Blog Post

About those backups...


So I went to present at Charleston PASS on Thursday night and of course I had my standard contact information on my slides. This included the web site I have (had) as my brochure site: (it's not up, so no link). I hadn't checked it in a while because I hadn't actively updated it. It needed to be updated, but there were other priorities in front of it.

One of the gentlemen who attended my talk emailed me asking for the slides and also included that didn't seem to be up. I checked it remotely, or at least, as best as I could from a state park where you go mainly to get away (meaning low to no cell signal). Server time outs. Of course, I was getting that just trying to hit Google. So I made a note to check it once I got back to "civilization." I did and... same error.

The site was hosted by a friend who at the time had excess capacity and graciously offered hosting. I understood the deal: everything would be best effort, but you get what you pay for. So Monday I ask him about it. His response, "Remember the SAN crash?" I vaguely do. He had sent an email and I had scanned through it, but didn't think much of it because he's always the type to nail his backups. He's paranoid like that.

He had a couple of drives up and go bad at the same time on the same LUN, thereby taking out that LUN. He had backup jobs for that LUN, but since the LUN was for auxiliary stuff (friends' websites, personal projects, etc.) he hadn't checked the backup in a while. The production LUNs for paying customers was a completely different story. Needless to say, was on that "auxiliary" LUN.

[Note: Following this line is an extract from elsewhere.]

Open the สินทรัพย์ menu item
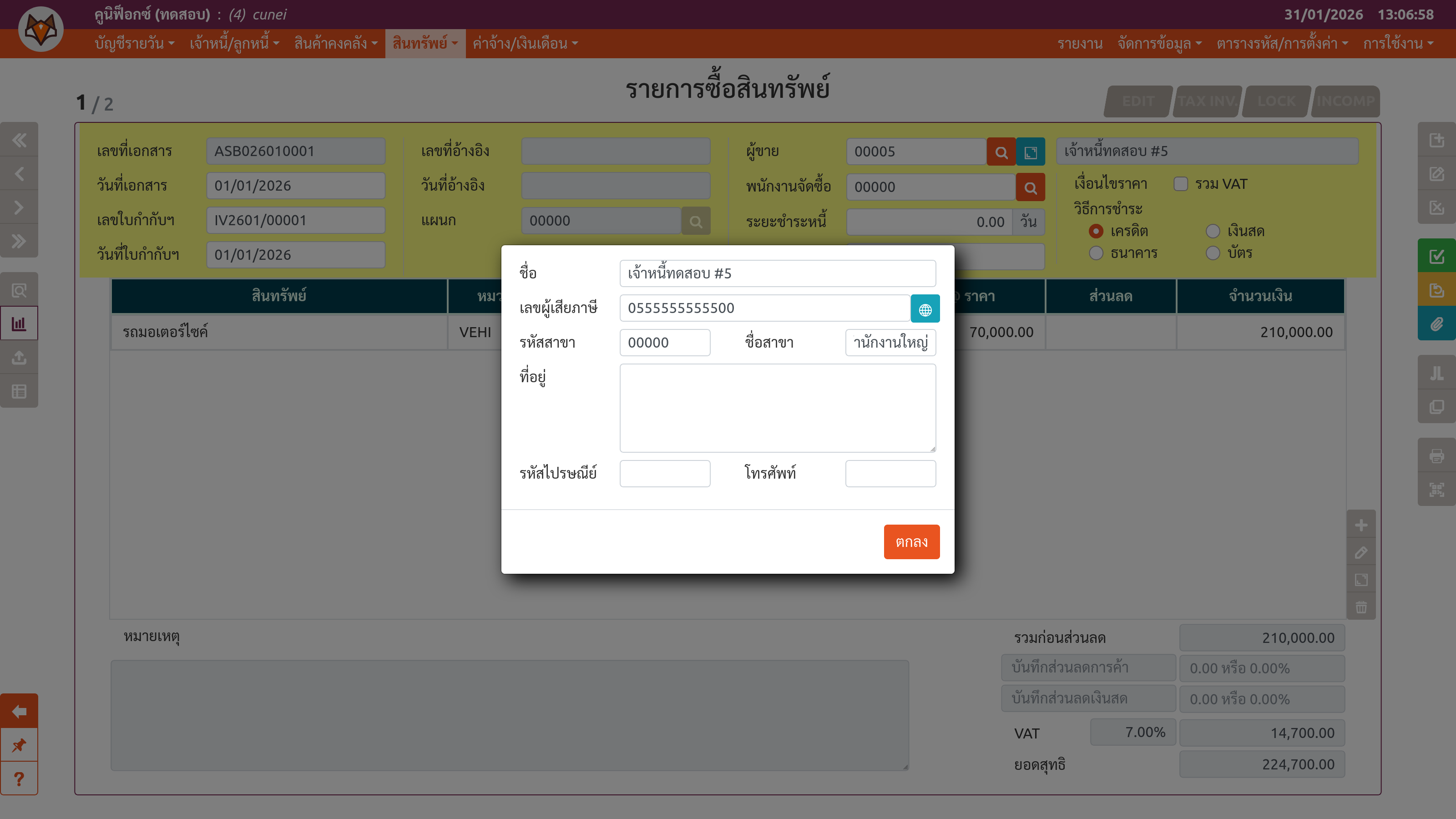The width and height of the screenshot is (1456, 819). [425, 44]
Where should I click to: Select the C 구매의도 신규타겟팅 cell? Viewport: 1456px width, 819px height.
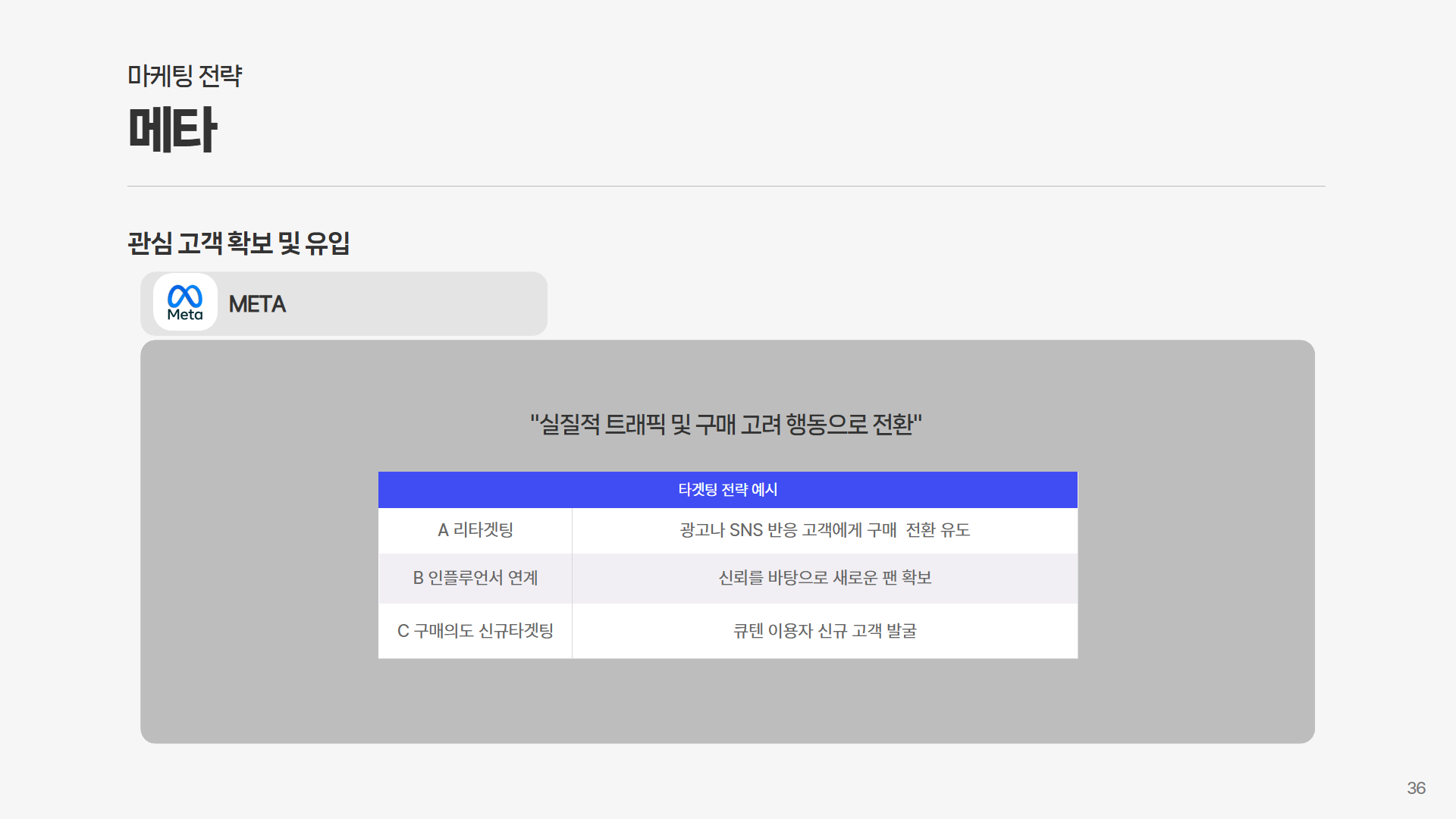click(475, 631)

In my case, it's no big deal. It was merely a brochure site that I've had a task to update going on 10 months now, which indicates its low priority. I had considered just starting over because the last time I touched the site was probably around 3 years ago. It wasn't exactly a modern marvel of technology or anywhere near up-to-date on me and what I'm doing. This makes that decision easier.

However, it reminded that if you're depending on someone else for your hosting, you need to make sure you have a backup of your site. Years ago, an organization I was with was using a hosting firm for some of the sites that were less critical to that organization. The hosting company's web servers were infected and they were forced to go to backups to recover. However, they hadn't tested their backups in months. Some of the restores took the sites back 6 months, meaning all changes since then had to be re-deployed. Thankfully, the folks who maintained those websites on our side always insisted on keeping local copies of the sites up-to-date. So in our case, our anticipation of an issue meant we were able to bring the sites back up to current relatively quickly. Other customers were not so fortunate. Yes, the firm had backups. Yes, the firm had an SLA on data loss. But the reality was they busted it and if we didn't have a local copy, we'd have been burned. An SLA allows you to recover monetary damages. It doesn't put your web site back.

So the moral is, whether you're talking databases, file systems, or web sites, make sure that if you are in control of your backups, you verify them. If you aren't, figure out a way to make your own backups that you verify those backups.